**Saved data entries:**
········

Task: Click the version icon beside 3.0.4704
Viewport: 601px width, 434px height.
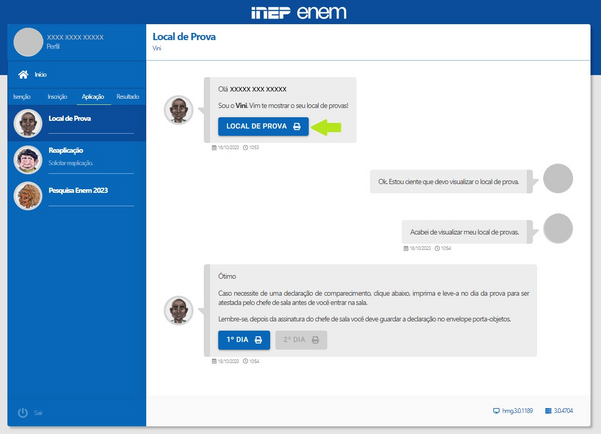Action: click(548, 411)
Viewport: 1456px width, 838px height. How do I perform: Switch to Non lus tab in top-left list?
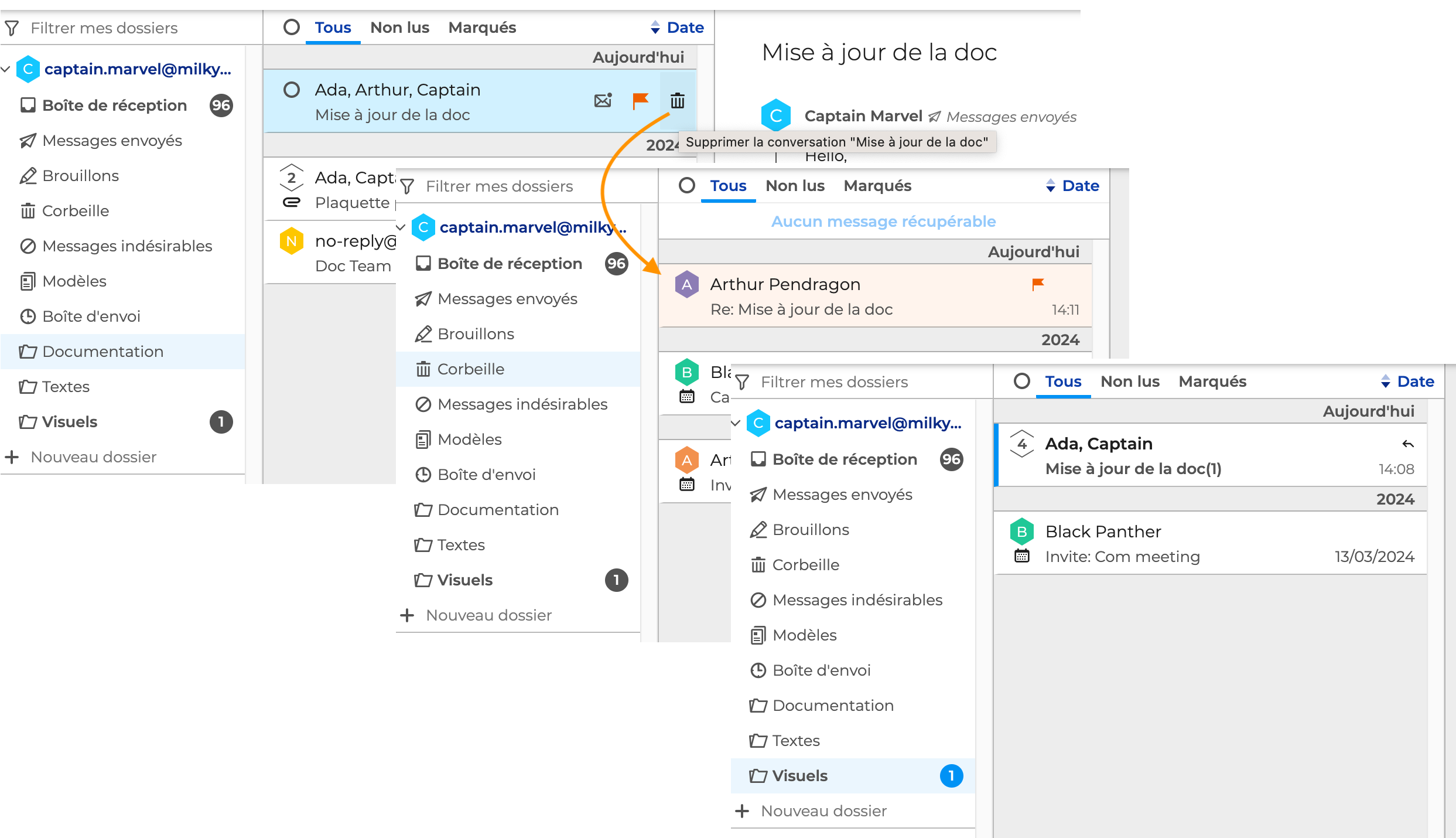(399, 28)
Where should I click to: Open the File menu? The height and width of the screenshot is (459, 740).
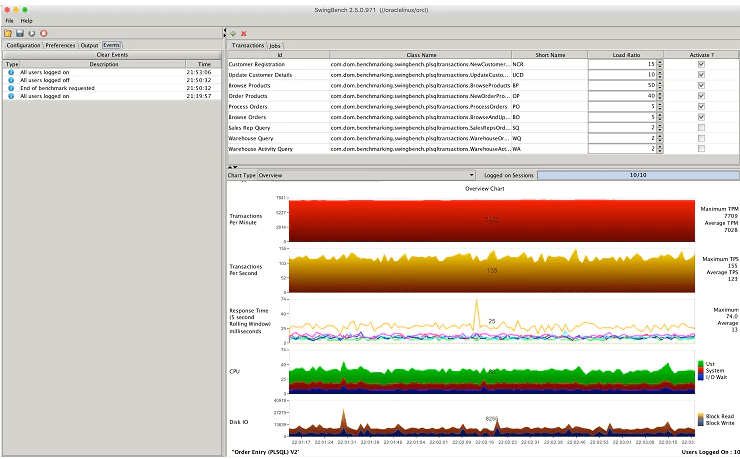point(9,21)
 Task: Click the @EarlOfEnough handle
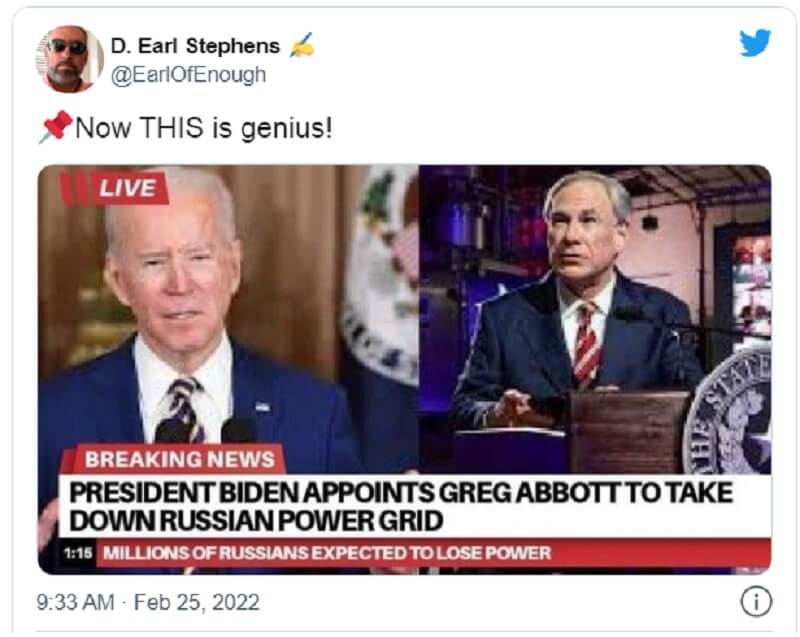pyautogui.click(x=188, y=74)
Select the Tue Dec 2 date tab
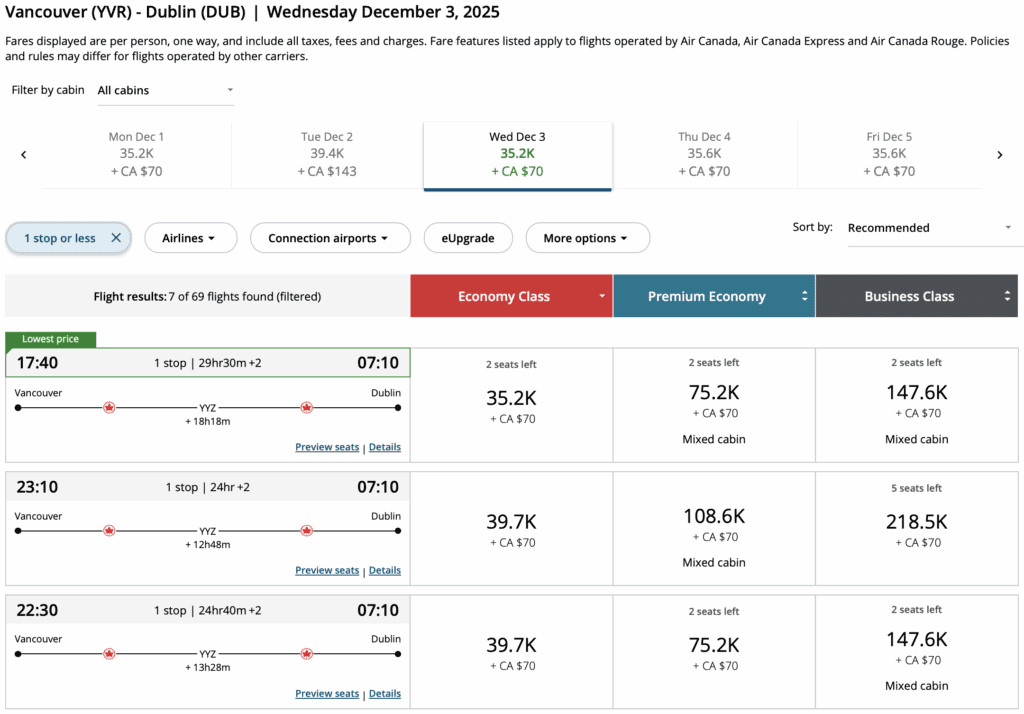The height and width of the screenshot is (714, 1024). [x=327, y=154]
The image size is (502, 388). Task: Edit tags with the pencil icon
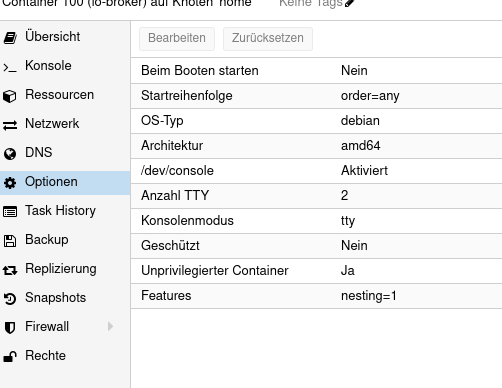pos(349,3)
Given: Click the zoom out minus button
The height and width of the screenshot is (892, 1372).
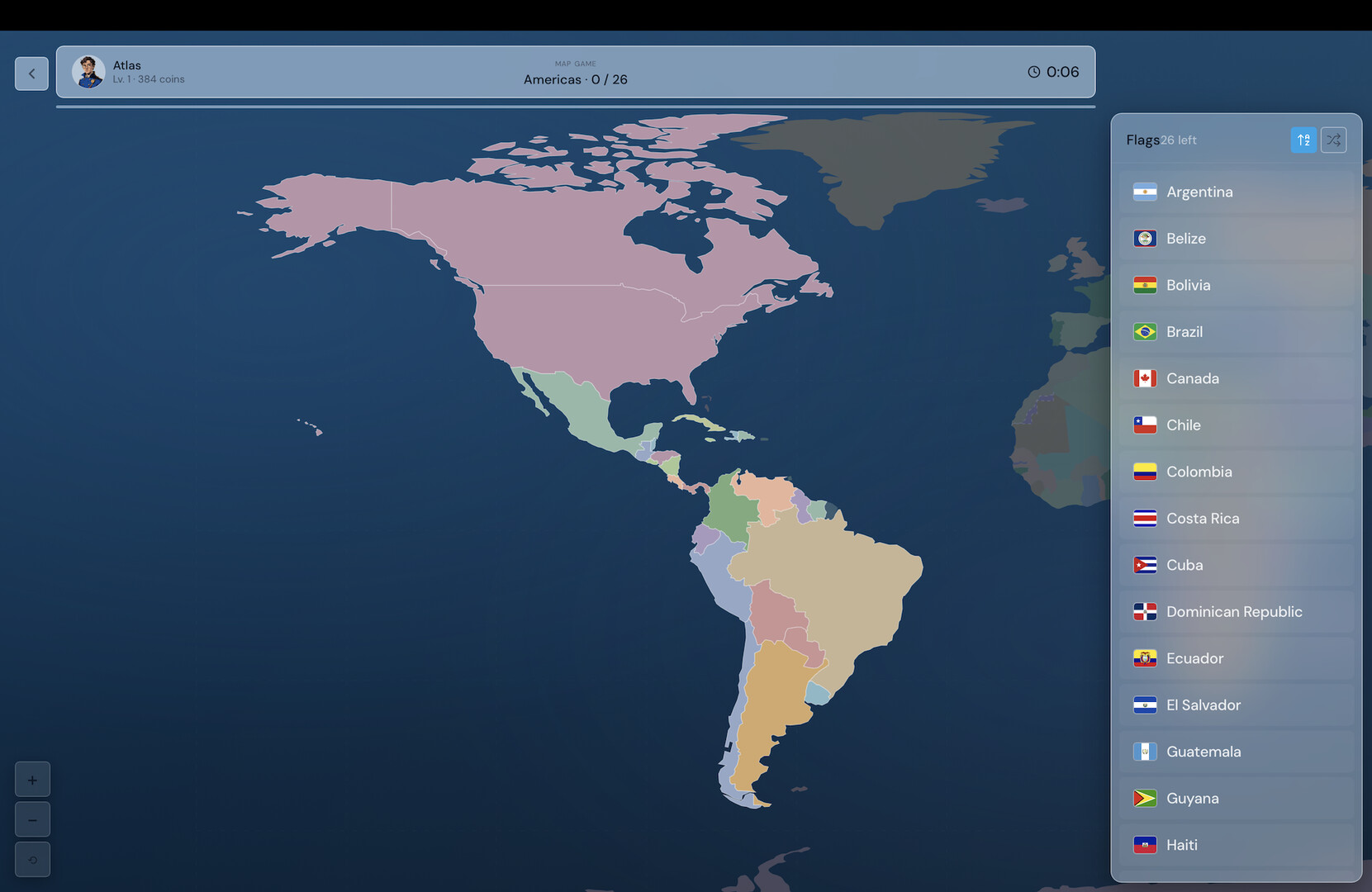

········

**GIVEN TASK:** Please rewrite the stretch of rows from the line containing "Task: Click the @EarlOfEnough handle" through the end of the rows, swapping "pencil" for "pen" and changing nothing else. Leave the pictures out of your answer.

**PROBLEM SOLUTION:**
 Task: Click the @EarlOfEnough handle
pyautogui.click(x=188, y=74)
Select the Tue Dec 2 date tab
The height and width of the screenshot is (714, 1024). [x=327, y=154]
The image size is (502, 388). Task: Edit tags with the pen icon
pos(349,3)
Given: Click the zoom out minus button
The height and width of the screenshot is (892, 1372).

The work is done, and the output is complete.